§ YOUR GOAL: All that is needed is an exact repetition of the lines from the one containing "Click the Products window icon" through the final line of the material, without pictures.
______
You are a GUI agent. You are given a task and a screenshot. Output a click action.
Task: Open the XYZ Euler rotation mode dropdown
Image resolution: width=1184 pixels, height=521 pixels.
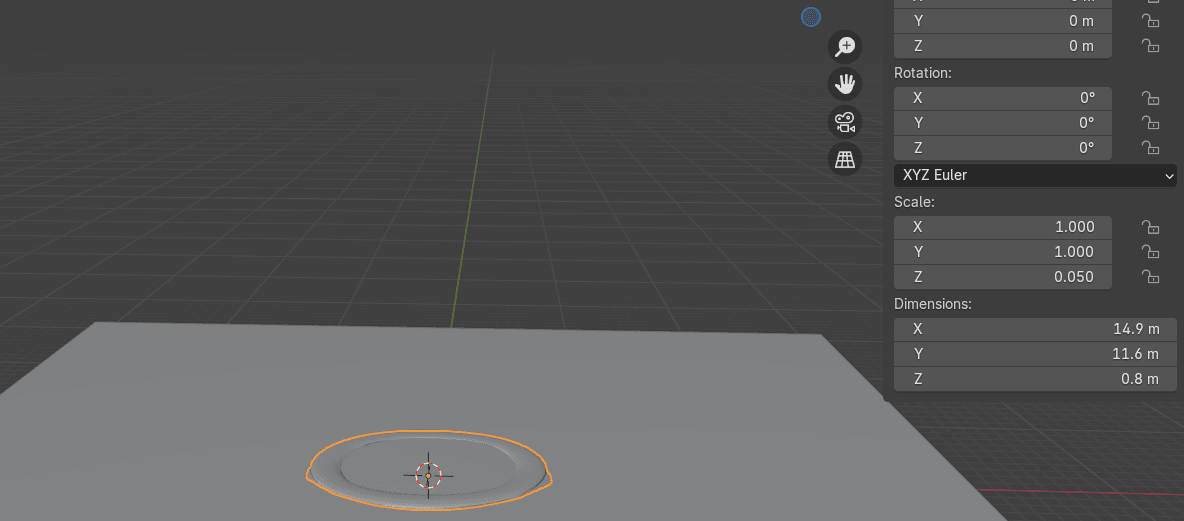1035,175
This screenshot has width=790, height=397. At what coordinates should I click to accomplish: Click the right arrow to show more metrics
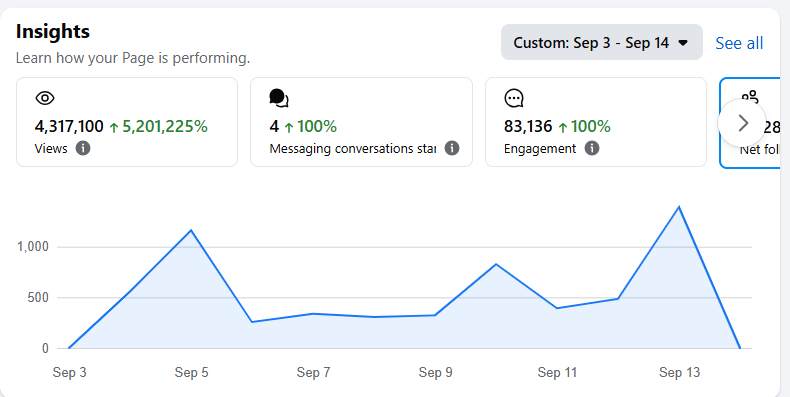pos(742,123)
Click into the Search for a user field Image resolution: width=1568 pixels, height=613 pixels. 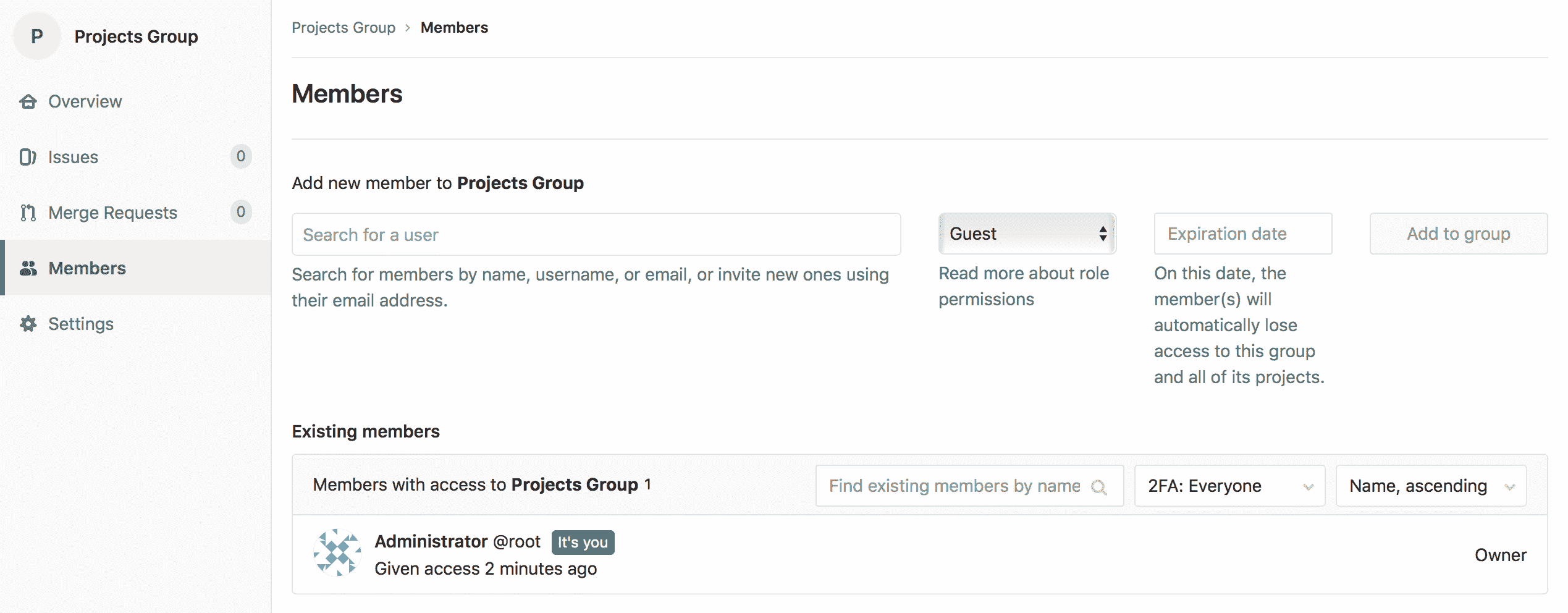click(595, 234)
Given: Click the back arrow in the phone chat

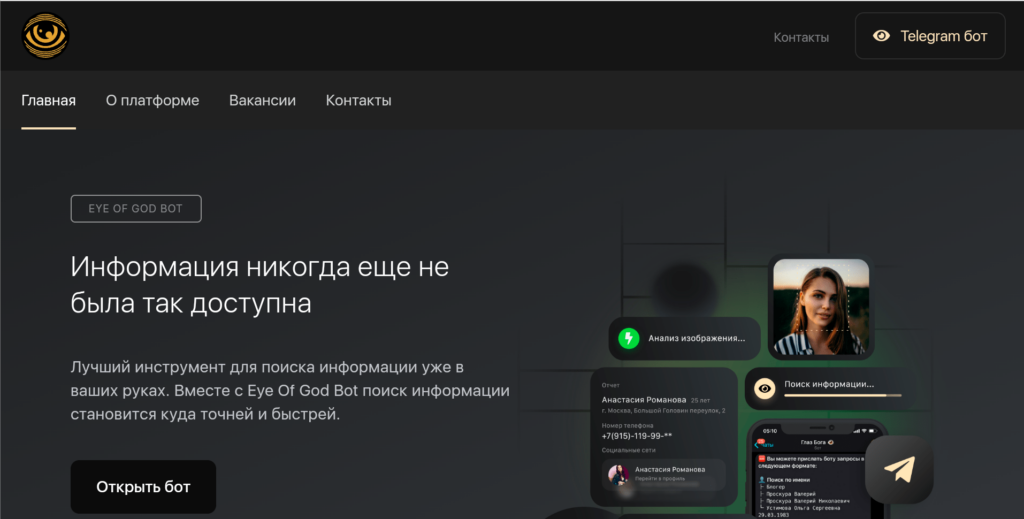Looking at the screenshot, I should point(758,445).
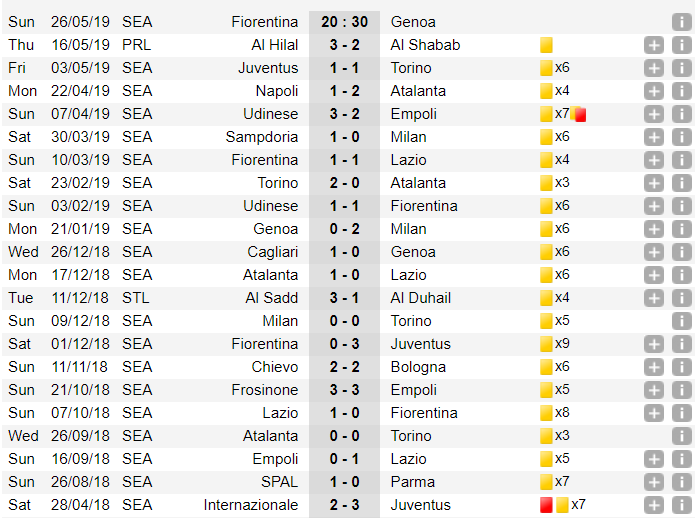Expand plus icon on Al Hilal match
The image size is (695, 518).
click(654, 45)
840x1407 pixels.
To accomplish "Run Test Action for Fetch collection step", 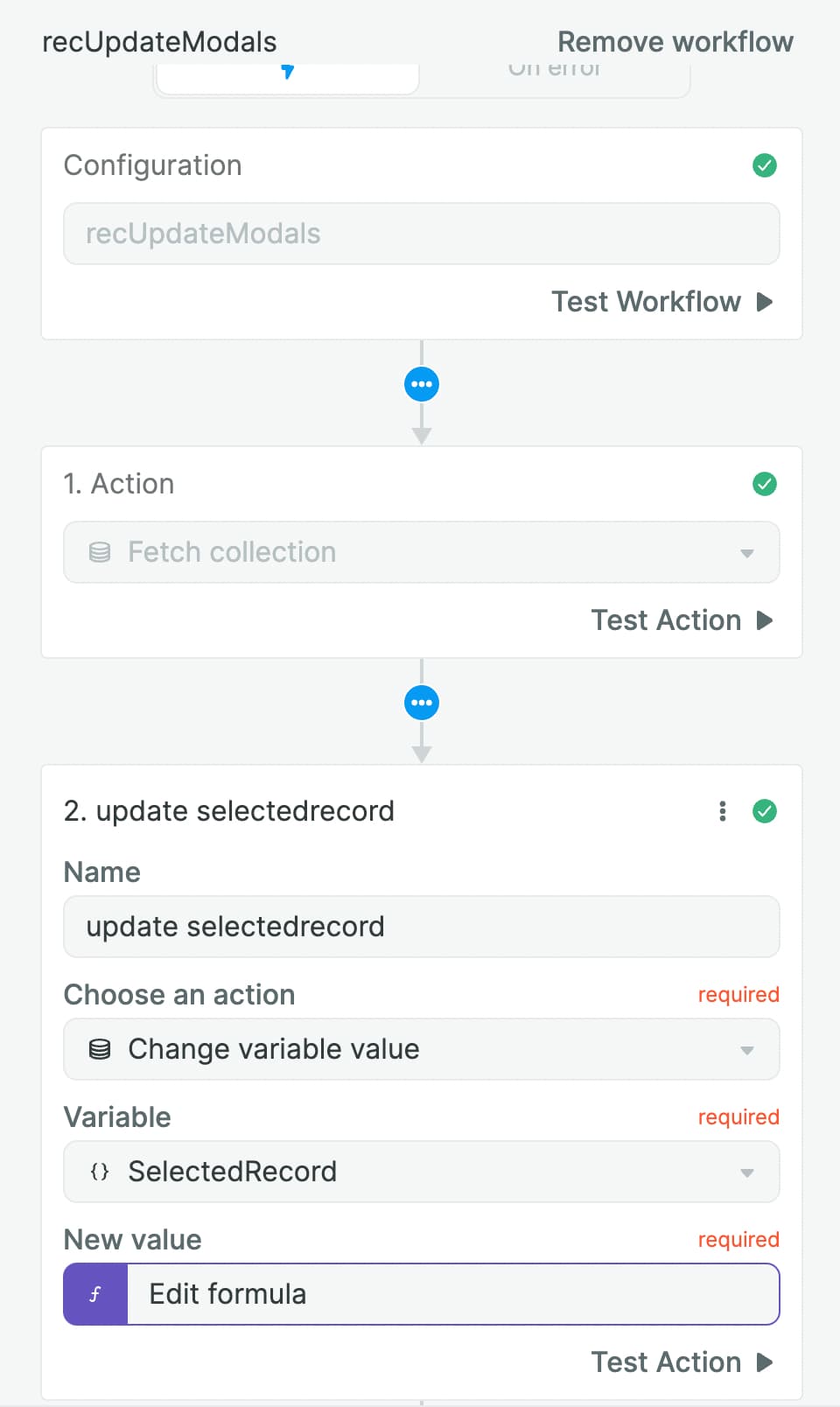I will 682,620.
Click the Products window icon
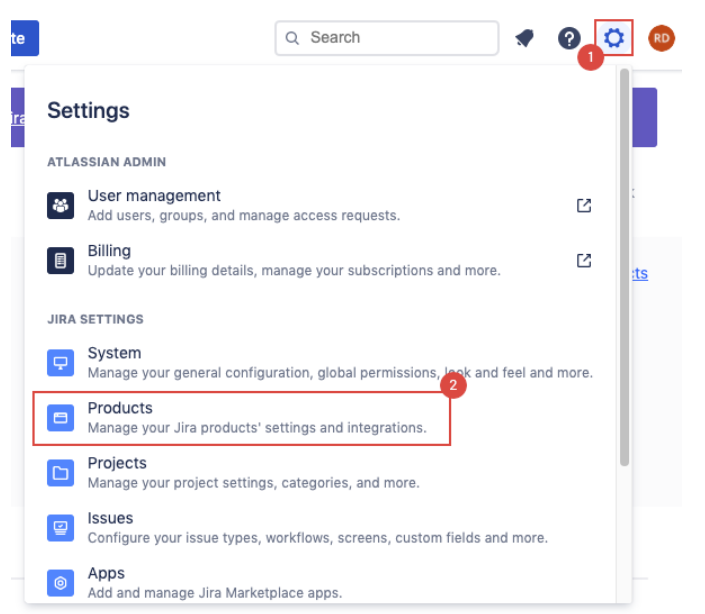This screenshot has height=614, width=705. point(61,418)
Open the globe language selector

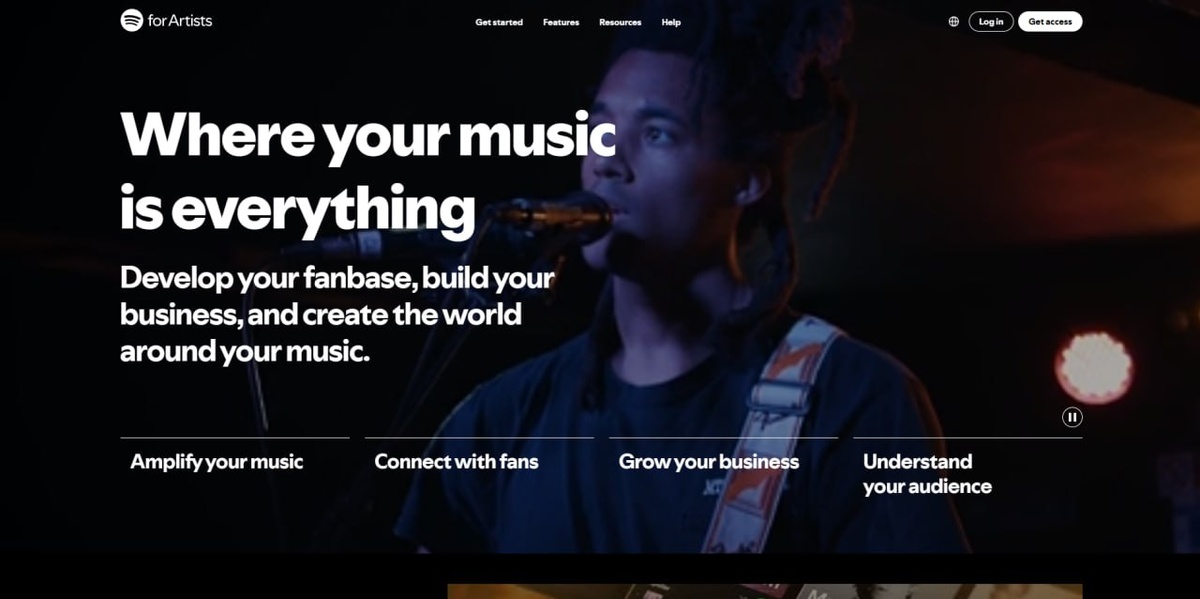click(953, 21)
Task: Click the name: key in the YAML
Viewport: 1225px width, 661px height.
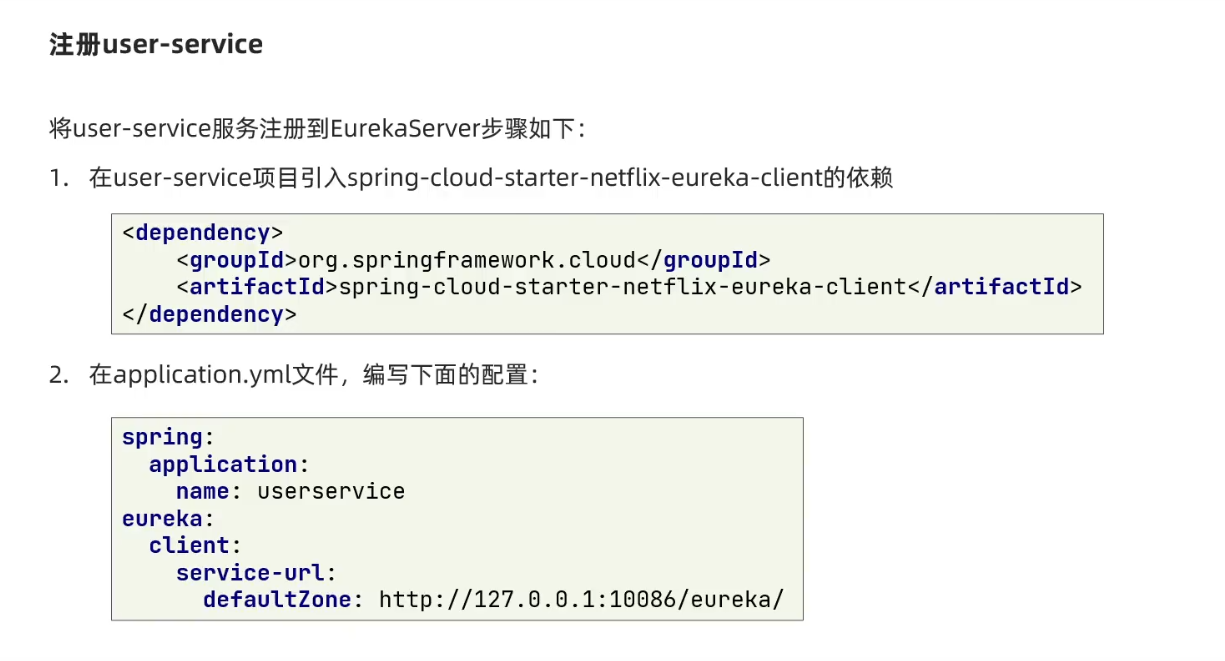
______
§ ANSWER:
Click the Products window icon
This screenshot has height=614, width=705. point(61,418)
Open the globe language selector

click(953, 21)
Task: Click the name: key in the YAML
Viewport: 1225px width, 661px height.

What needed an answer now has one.